OAB SP PROPÕE A CONTINUIDADE DOS JUIZADOS ESPECIAIS NOS AEROPORTOS


02/04/2008

O presidente da OAB SP, Luiz Flávio Borges D’Urso, encaminhou ofícios, nesta quarta-feira (2/4), ao presidente do Conselho Nacional de Justiça, ministro Gilmar Mendes; ao ministro do Superior Tribunal de Justiça (STJ) e coordenador da Justiça Federal, Gilson Dipp; e ao presidente do Tribunal de Justiça de São Paulo, Vallim Bellocchi, lamentando o encerramento dos postos de Juizados Especiais Cíveis instalados nos aeroportos de São Paulo (Cumbica e Congonhas), Rio de Janeiro e Brasília e propondo a continuidade dos serviços.

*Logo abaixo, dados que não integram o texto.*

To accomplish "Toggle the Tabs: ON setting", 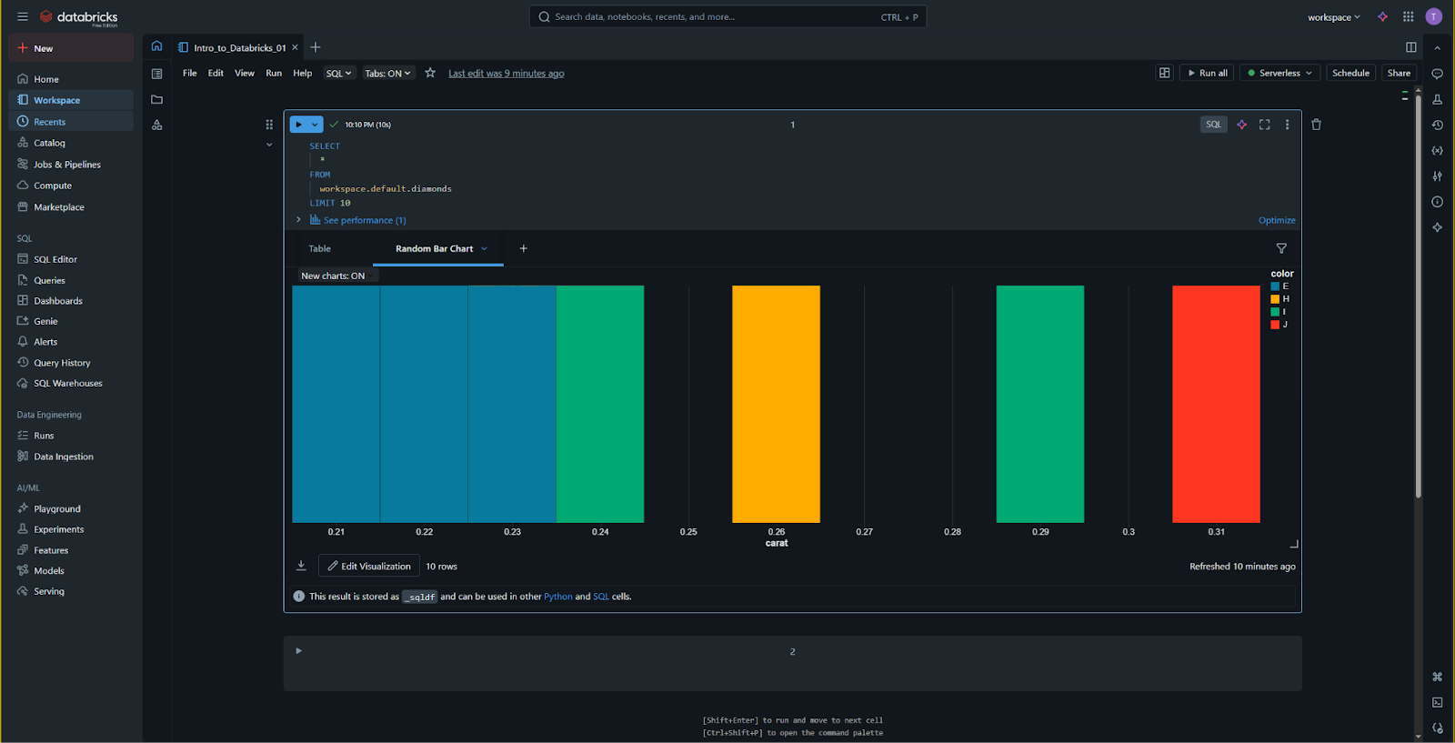I will (388, 73).
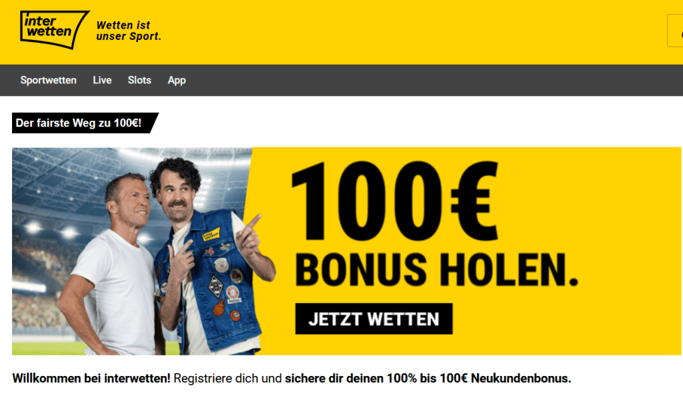Click the orange round patch on vest
The image size is (683, 394).
coord(219,309)
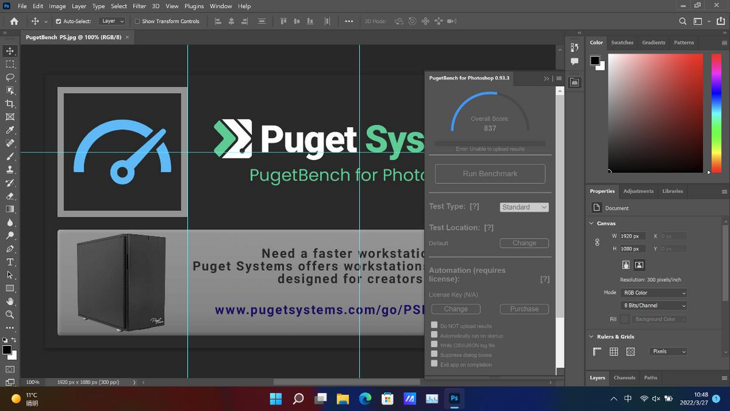Open the Filter menu
The width and height of the screenshot is (730, 411).
[139, 6]

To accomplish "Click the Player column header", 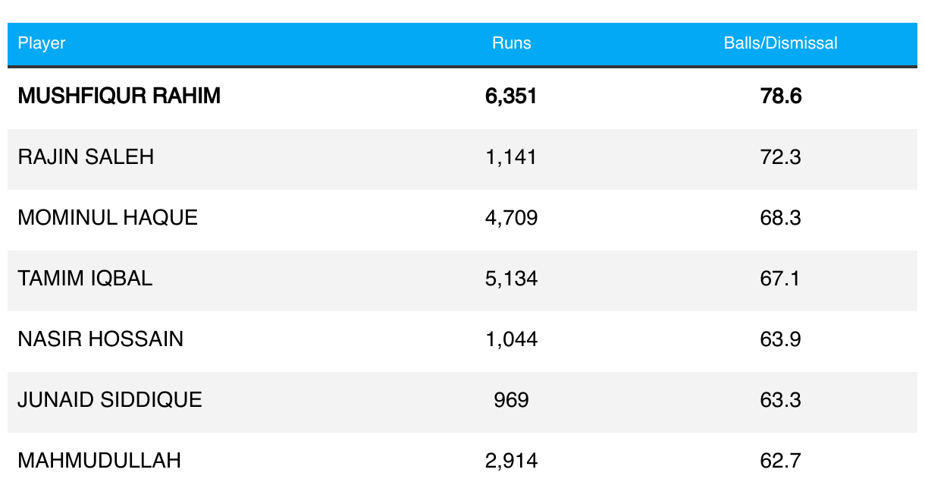I will click(x=42, y=43).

“É lamentável que um serviço público, que  vinha obtendo  resultados tão positivos seja encerrado, porquanto os problemas enfrentados por quem viaja de avião não se apresentam somente nos períodos de apagão aéreo e de crise”, afirmou D´Urso.

 

Em janeiro, prazo inicial para encerramento dos trabalhos dos Juizados nos Aeroportos, o presidente da OAB SP defendeu sua manutenção por tempo indeterminado, cujos trabalhos acabaram  prorrogados até 31 de março, por decisão do Conselho Nacional de Justiça e Tribunais responsáveis.  “ Sei que os Juizados Especiais nos aeroportos foram criados como medida emergencial, mas se mostraram uma forma eficiente de democratização do acesso à justiça e por isso só já mereceria ser preservado. Ao longo de sua atuação, permitiu ao cidadão solução rápida e fácil de seus litígios contra  companhias aéreas e serviços aeroportuários”, defendeu o presidente da OAB SP.

 

De outubro de 2007 a março de 2008,  o Juizado Especial do Aeroporto  Cumbica registrou   2.293 reclamações com 524 acordos obtidos, o que representa um índice de 22,85%. Em Congonhas foram 1.535 reclamações e 325 acordos,  o equivalente a 21,17% do total. As principais reclamações residiram na falta de informações para os passageiros, atrasos e cancelamentos de vôos, overbooking (venda de passagens acima do número de assentos disponíveis) e extravio de bagagens.